What needs to be done: The data should be transcribed in its entirety, word for word.

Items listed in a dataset
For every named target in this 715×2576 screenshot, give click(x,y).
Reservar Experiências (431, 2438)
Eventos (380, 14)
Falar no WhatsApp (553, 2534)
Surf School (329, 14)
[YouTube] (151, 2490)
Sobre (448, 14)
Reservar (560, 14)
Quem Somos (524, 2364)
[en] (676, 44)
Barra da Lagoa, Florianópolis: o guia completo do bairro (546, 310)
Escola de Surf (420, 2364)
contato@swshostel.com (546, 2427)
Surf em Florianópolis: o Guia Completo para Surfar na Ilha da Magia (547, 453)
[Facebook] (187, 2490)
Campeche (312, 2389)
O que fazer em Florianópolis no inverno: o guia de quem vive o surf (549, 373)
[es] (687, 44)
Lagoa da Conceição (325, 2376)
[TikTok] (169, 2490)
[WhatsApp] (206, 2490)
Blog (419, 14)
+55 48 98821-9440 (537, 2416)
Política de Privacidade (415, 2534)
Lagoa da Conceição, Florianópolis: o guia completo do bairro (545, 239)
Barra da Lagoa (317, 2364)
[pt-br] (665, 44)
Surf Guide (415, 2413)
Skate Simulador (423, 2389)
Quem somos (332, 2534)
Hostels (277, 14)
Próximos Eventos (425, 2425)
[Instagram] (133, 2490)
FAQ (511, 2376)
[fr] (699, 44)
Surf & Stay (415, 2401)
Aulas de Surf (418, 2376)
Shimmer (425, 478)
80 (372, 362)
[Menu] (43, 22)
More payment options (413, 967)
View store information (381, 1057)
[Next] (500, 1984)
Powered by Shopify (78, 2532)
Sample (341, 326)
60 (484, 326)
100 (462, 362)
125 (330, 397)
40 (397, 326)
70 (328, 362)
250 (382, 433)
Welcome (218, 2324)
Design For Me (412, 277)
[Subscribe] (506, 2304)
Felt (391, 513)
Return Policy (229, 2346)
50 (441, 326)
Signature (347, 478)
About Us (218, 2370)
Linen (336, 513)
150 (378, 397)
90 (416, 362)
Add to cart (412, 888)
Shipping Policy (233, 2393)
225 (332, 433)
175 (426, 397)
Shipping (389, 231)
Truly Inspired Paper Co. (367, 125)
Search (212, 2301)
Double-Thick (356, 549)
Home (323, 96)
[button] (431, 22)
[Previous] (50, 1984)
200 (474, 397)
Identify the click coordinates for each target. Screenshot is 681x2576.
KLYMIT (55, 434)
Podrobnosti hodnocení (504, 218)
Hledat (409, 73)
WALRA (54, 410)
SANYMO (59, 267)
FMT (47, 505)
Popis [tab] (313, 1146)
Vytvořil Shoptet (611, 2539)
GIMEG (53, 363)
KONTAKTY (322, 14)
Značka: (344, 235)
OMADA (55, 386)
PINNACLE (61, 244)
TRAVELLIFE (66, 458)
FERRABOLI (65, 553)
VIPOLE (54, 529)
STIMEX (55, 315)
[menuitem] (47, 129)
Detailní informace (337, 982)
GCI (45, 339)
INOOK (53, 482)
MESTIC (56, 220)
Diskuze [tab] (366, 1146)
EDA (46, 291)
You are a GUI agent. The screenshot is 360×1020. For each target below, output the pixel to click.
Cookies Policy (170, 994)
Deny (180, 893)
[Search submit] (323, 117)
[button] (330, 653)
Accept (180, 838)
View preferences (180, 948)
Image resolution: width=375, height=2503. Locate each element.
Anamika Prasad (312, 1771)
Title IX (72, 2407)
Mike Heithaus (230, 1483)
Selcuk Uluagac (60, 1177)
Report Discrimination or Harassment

Result:
For every named target in this 715×2576 screenshot, give click(x,y).
Reservar Experiências (431, 2438)
Eventos (380, 14)
Falar no WhatsApp (553, 2534)
Surf School (329, 14)
[YouTube] (151, 2490)
Sobre (448, 14)
Reservar (560, 14)
Quem Somos (524, 2364)
[en] (676, 44)
Barra da Lagoa, Florianópolis: o guia completo do bairro (546, 310)
Escola de Surf (420, 2364)
contato@swshostel.com (546, 2427)
Surf em Florianópolis: o Guia Completo para Surfar na Ilha da Magia (547, 453)
[Facebook] (187, 2490)
Campeche (312, 2389)
O que fazer em Florianópolis no inverno: o guia de quem vive o surf (549, 373)
[es] (687, 44)
Lagoa da Conceição (325, 2376)
[TikTok] (169, 2490)
[WhatsApp] (206, 2490)
Blog (419, 14)
+55 48 98821-9440 (537, 2416)
Política de Privacidade (415, 2534)
Lagoa da Conceição, Florianópolis: o guia completo do bairro (545, 239)
Barra da Lagoa (317, 2364)
[pt-br] (665, 44)
Surf Guide (415, 2413)
Skate Simulador (423, 2389)
Quem somos (332, 2534)
Hostels (277, 14)
Próximos Eventos (425, 2425)
[Instagram] (133, 2490)
FAQ (511, 2376)
[fr] (699, 44)
Surf & Stay (415, 2401)
Aulas de Surf (418, 2376)
Shimmer (425, 478)
80 (372, 362)
[Menu] (43, 22)
More payment options (413, 967)
View store information (381, 1057)
[Next] (500, 1984)
Powered by Shopify (78, 2532)
Sample (341, 326)
60 (484, 326)
100 (462, 362)
125 (330, 397)
40 (397, 326)
70 (328, 362)
250 (382, 433)
Welcome (218, 2324)
Design For Me (412, 277)
[Subscribe] (506, 2304)
Felt (391, 513)
Return Policy (229, 2346)
50 (441, 326)
Signature (347, 478)
About Us (218, 2370)
Linen (336, 513)
150 (378, 397)
90 (416, 362)
Add to cart (412, 888)
Shipping Policy (233, 2393)
225 (332, 433)
175 (426, 397)
Shipping (389, 231)
Truly Inspired Paper Co. (367, 125)
Search (212, 2301)
Double-Thick (356, 549)
Home (323, 96)
[button] (431, 22)
[Previous] (50, 1984)
200 (474, 397)
Identify the click coordinates for each target. Screenshot is 681x2576.
KLYMIT (55, 434)
Podrobnosti hodnocení (504, 218)
Hledat (409, 73)
WALRA (54, 410)
SANYMO (59, 267)
FMT (47, 505)
Popis [tab] (313, 1146)
Vytvořil Shoptet (611, 2539)
GIMEG (53, 363)
KONTAKTY (322, 14)
Značka: (344, 235)
OMADA (55, 386)
PINNACLE (61, 244)
TRAVELLIFE (66, 458)
FERRABOLI (65, 553)
VIPOLE (54, 529)
STIMEX (55, 315)
[menuitem] (47, 129)
Detailní informace (337, 982)
GCI (45, 339)
INOOK (53, 482)
MESTIC (56, 220)
Diskuze [tab] (366, 1146)
EDA (46, 291)
You are a GUI agent. The screenshot is 360×1020. For each target below, output the pixel to click.
Cookies Policy (170, 994)
Deny (180, 893)
[Search submit] (323, 117)
[button] (330, 653)
Accept (180, 838)
View preferences (180, 948)
Image resolution: width=375, height=2503. Locate each element.
Anamika Prasad (312, 1771)
Title IX (72, 2407)
Mike Heithaus (230, 1483)
Selcuk Uluagac (60, 1177)
Report Discrimination or Harassment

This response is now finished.